*SOURCE DOCUMENT*

Women as We the People, and their lack of representation, is
the focus of a new blog posting by author and political scientist Bryan W.
Brickner.
“The state of the Union,” opened Brickner, “is the
under-representation of women in the US House.”
In
“Represent the Women of We the People,” posted on the Bryan William Brickner
blog, the author notes women
won suffrage (political franchise) with the Nineteenth Amendment, yet never
received their right to representation according to their census numbers.
“Women are more than 50 percent
of We the People,” clarified Brickner, “and yet they are represented in the
current House with 79 Representatives, or 18 percent of the representation;
that is a 32 percent under-representation of women as a group.”
The
US Constitution mandates one Representative for every “thirty Thousand”
citizens (Article I, Section 2, Clause 3). Congress first changed the ratio,
without amending the Constitution, on 9 April 1792, to 33,000. Today the usurped
representation ratio is one Representative for 710,000 citizens.
“The
founders,” Brickner emphasized, “placed the representation ratio ‘thirty
Thousand’ in our Constitution – and they put it there for us – for We the
People.”
Brickner has a 1997 political
science doctorate from Purdue University and is the author of several political
theory books, to include The Promise Keepers (1999), Article the first of the
Bill of Rights (2006), and The Book of the Is (2013). The Bryan William Brickner Blog is an ongoing resource for the political science of constitutions
and the biological science of cannabinoids.

*EXCERPTED RECORDS*
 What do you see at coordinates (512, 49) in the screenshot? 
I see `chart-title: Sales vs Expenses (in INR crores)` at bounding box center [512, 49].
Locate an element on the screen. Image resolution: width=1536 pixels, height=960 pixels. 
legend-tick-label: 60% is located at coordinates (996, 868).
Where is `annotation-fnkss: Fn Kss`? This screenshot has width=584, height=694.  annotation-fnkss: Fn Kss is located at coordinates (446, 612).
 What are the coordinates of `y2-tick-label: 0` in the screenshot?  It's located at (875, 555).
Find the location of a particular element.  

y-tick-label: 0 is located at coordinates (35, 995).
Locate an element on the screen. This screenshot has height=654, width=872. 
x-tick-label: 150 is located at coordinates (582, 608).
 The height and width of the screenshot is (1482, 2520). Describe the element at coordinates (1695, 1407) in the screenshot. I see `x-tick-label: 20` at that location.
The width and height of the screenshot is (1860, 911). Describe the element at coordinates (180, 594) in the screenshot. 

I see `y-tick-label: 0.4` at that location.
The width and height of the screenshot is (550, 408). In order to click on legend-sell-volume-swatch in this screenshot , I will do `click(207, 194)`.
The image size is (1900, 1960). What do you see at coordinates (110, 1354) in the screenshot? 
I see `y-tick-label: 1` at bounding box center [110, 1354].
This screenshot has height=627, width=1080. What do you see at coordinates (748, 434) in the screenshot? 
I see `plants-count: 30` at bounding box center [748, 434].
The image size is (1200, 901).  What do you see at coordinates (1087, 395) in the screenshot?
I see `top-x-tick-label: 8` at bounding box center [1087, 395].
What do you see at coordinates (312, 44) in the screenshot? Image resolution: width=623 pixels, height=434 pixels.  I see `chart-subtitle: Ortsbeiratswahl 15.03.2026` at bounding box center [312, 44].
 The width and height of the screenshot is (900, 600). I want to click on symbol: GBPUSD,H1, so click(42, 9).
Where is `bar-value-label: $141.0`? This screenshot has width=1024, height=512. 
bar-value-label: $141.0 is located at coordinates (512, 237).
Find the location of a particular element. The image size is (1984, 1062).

*EXERCISE AIM*
In the piece on women's representation in the US House, what is the basis for Brickner's figure of a 32 percent under-representation of women?

*SOLUTION TO THIS TASK*
Women make up more than 50 percent of We the People but hold 79 seats in the current House, or 18 percent of the representation. That gap is the 32 percent under-representation of women as a group.